Dysregulation of proangiogeneic factors in pressure-overload left-ventricular hypertrophy results in inadequate capillary growth

Pressure-overload left-ventricular hypertrophy (LVH) is an increasingly prevalent pathological condition of the myocardial muscle and an independent risk factor for a variety of cardiac diseases. We investigated changes in expression levels of proangiogeneic genes in a small animal model of LVH.

The decrease in capillary density in the hypertrophic myocardium appears to be linked to the dysregulation in the expression of proangiogeneic factors. The results suggest that overcoming this dysregulation may lead to reconstitution of capillary density in the hypertrophic heart, and thus be beneficial for cardiac function and survival.

Myocardial hypertrophy was induced by transaortic constriction (TAC) in C57BL/6 mice and compared with sham-operated controls. The myocardial expression levels of vascular endothelial growth factor (VEGF), its receptors (KDR and FLT-1), stromal-cell-derived factor 1 (SDF1) and the transcription factors hypoxia-inducible factor-1 and 2 (HIF1 and HIF2) were analyzed by quantitative polymerase chain reaction over the course of 25 weeks.
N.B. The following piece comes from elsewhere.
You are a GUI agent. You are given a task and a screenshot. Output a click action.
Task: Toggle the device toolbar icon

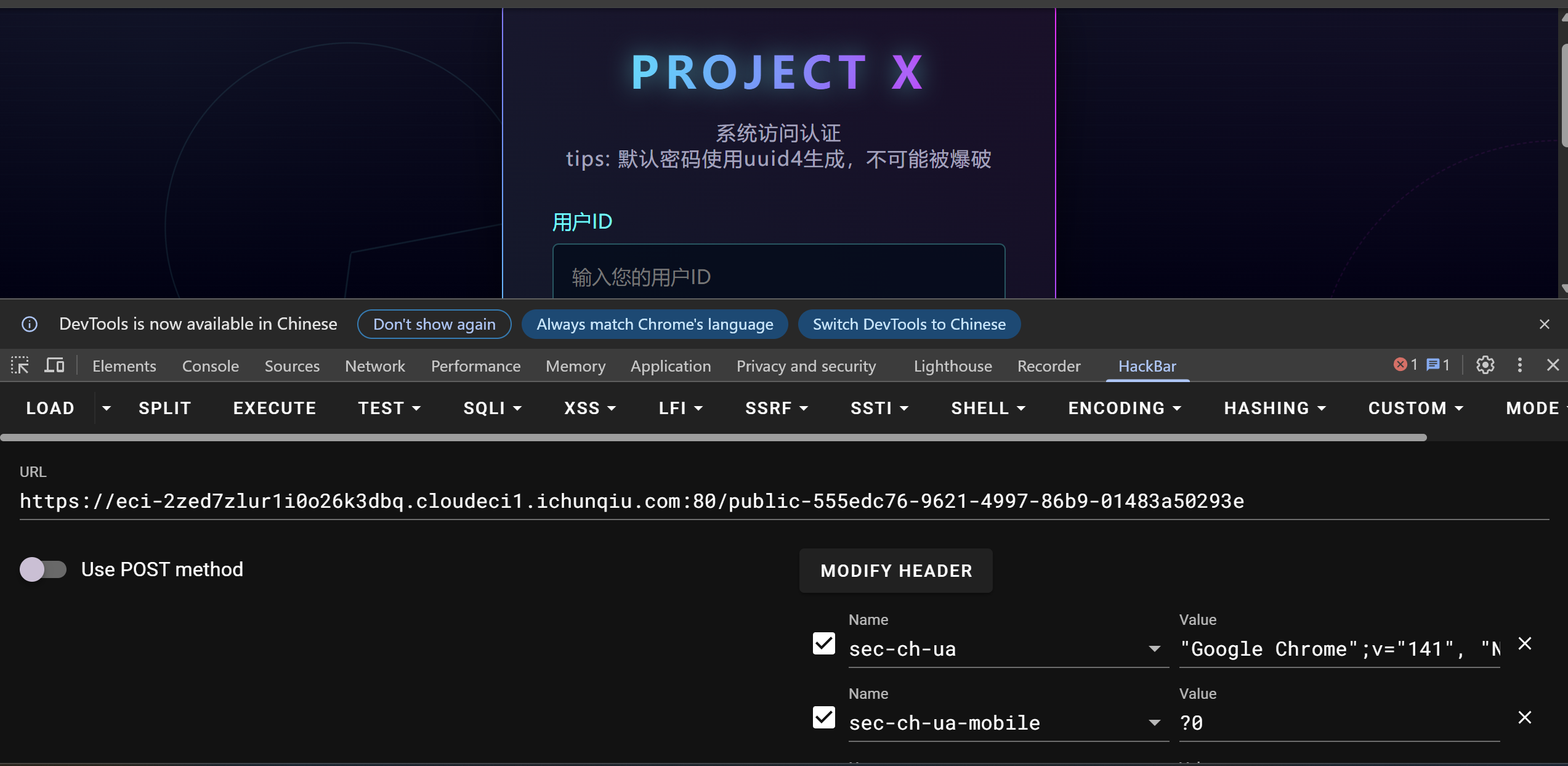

Histological sections were stained for caveolin-1 to visualize endothelial cells and determine the capillary density. The left-ventricular morphology and function were assessed weekly by electrocardiogram-gated magnetic resonance imaging.

The heart weight of TAC animals increased significantly from week 4 to 25 ( p = 0.005) compared with sham-treated animals. At 1 day after TAC, the expression of VEGF and SDF1 also increased, but was downregulated again after 1 week. The expression of HIF2 was significantly downregulated after 1 week and remained at a lower level in the subsequent weeks. The expression level of FLT-1 was also significantly decreased 1 week after TAC. HIF-1 and KDR showed similar changes compared with sham-operated animals. However, the expression levels of HIF1 after 4 and 8 weeks were significantly decreased compared with day 1. KDR changes were significantly decreased after 1, 2, 4, 8 and 25 weeks compared with week 3. After 4 weeks post-TAC, the size of the capillary vessels increased ( p = 0.005) while the capillary density itself decreased (TAC: 2143 ± 293 /mm2 versus sham: 2531 ± 321 /mm2; p = 0.021). Starting from week 4, the left-ventricular ejection fraction decreased compared with controls ( p = 0.049). Conclusions: The decrease in capillary density in the hypertrophic myocardium appears to be linked to the dysregulation in the expression of proangiogeneic factors. The results suggest that overcoming this dysregulation may lead to reconstitution of capillary density in the hypertrophic heart, and thus be beneficial for cardiac function and survival.